## start

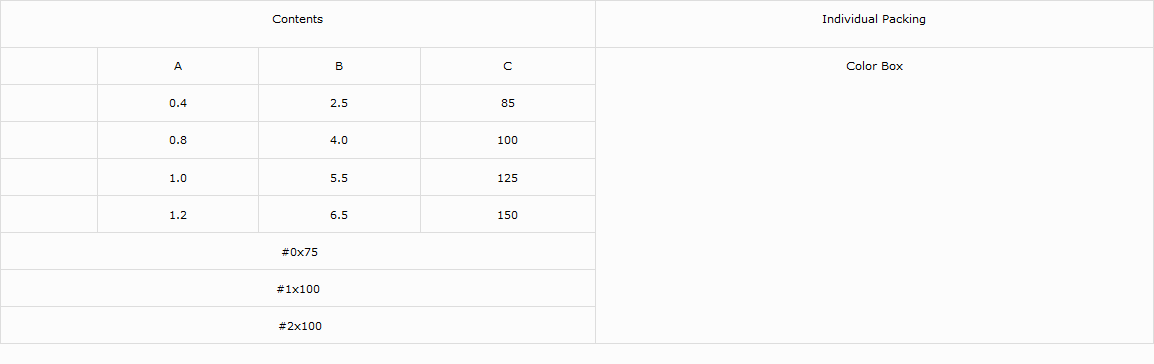Click the 5.5 value cell
The height and width of the screenshot is (364, 1154).
coord(339,177)
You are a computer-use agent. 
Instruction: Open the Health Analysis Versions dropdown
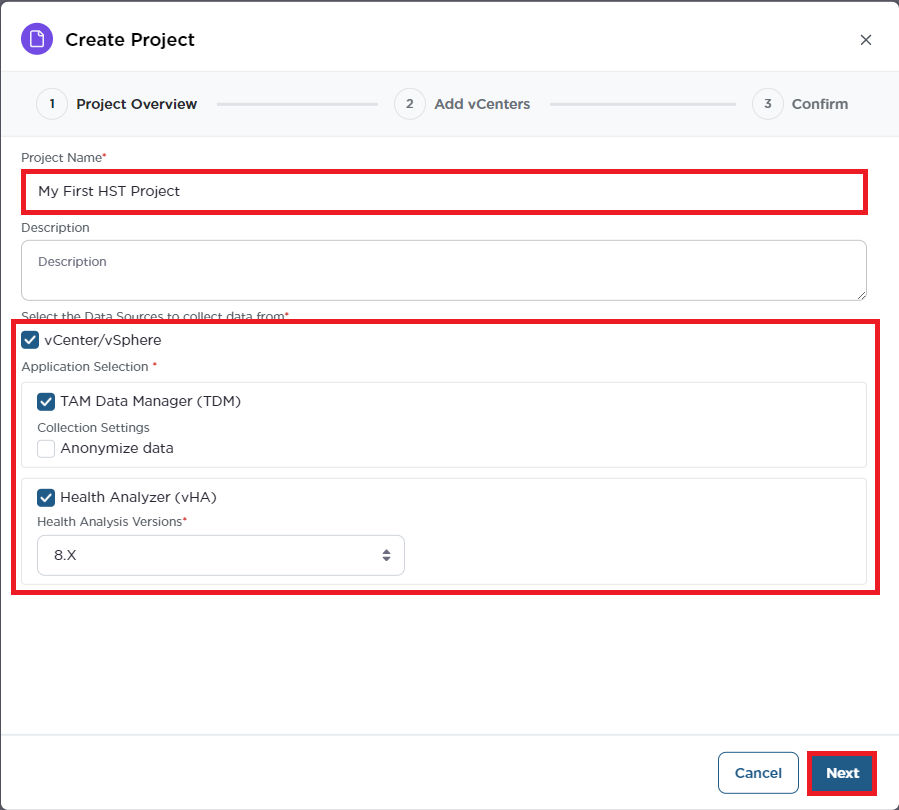tap(220, 555)
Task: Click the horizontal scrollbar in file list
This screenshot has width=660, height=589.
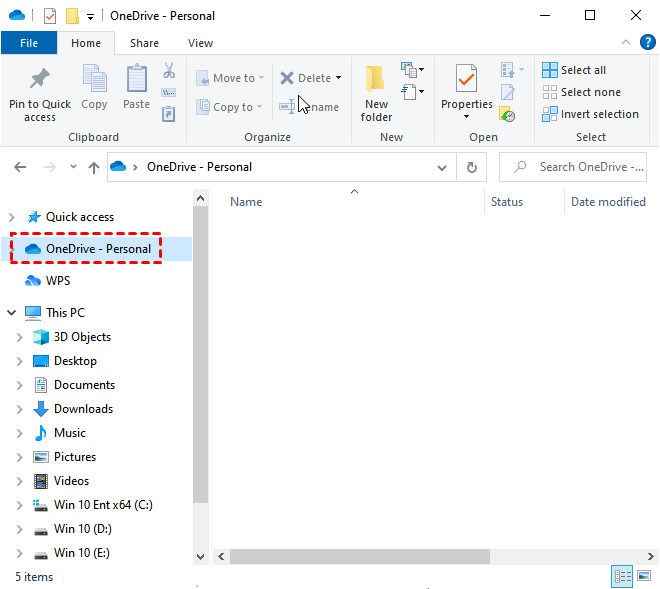Action: coord(360,556)
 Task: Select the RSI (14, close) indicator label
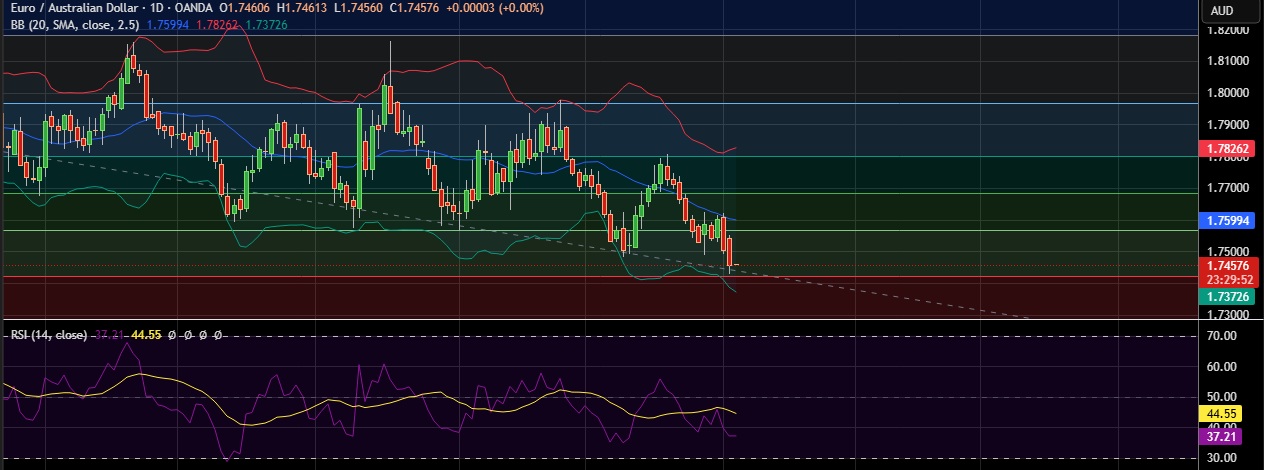[48, 334]
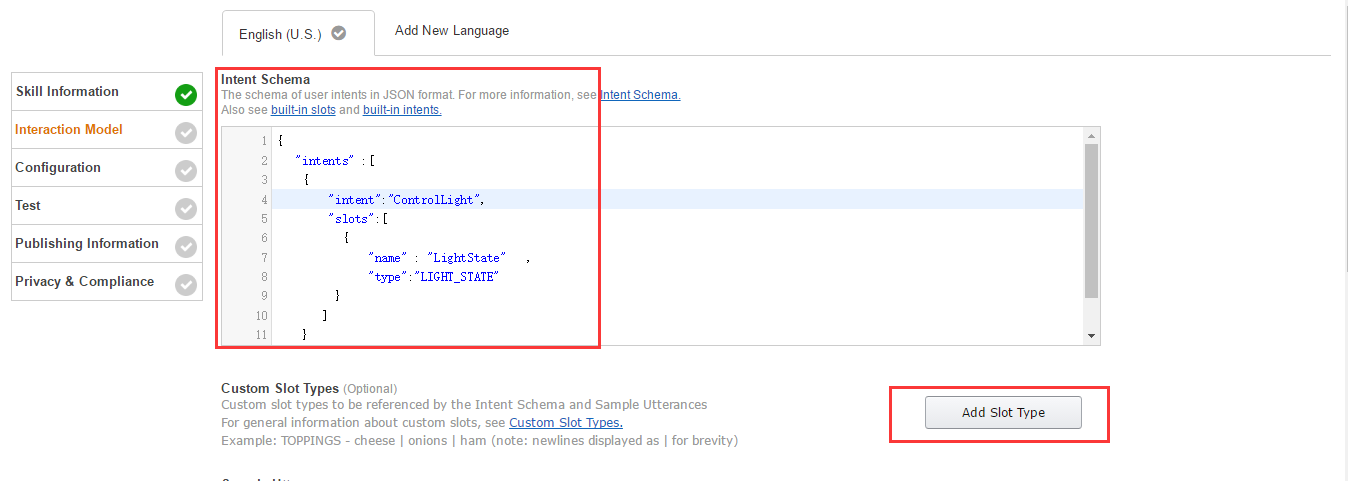Click the checkmark icon on English (U.S.) tab
This screenshot has width=1348, height=481.
tap(339, 33)
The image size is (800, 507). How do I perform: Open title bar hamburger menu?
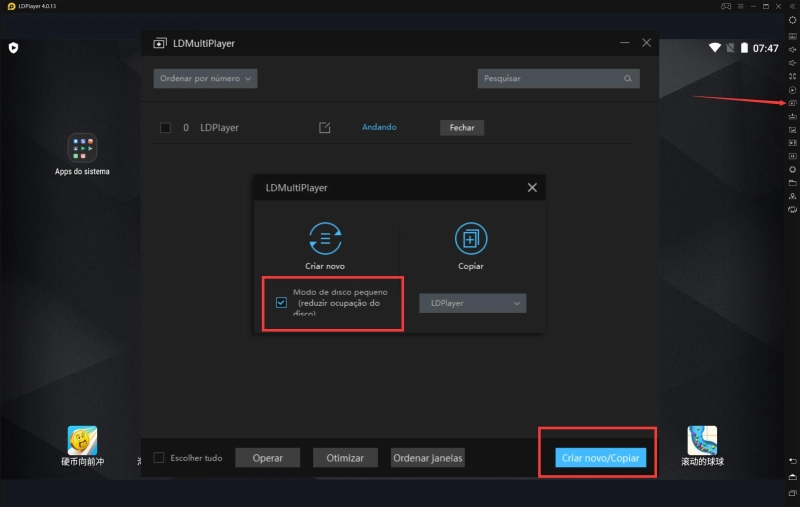[741, 6]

## end

Task brief: Gather every line in the records above that contains the word "height", and copy each of those lines in full.

Result:
The height and width of the screenshot is (364, 1154).
This screenshot has width=660, height=589.
This screenshot has width=1348, height=481.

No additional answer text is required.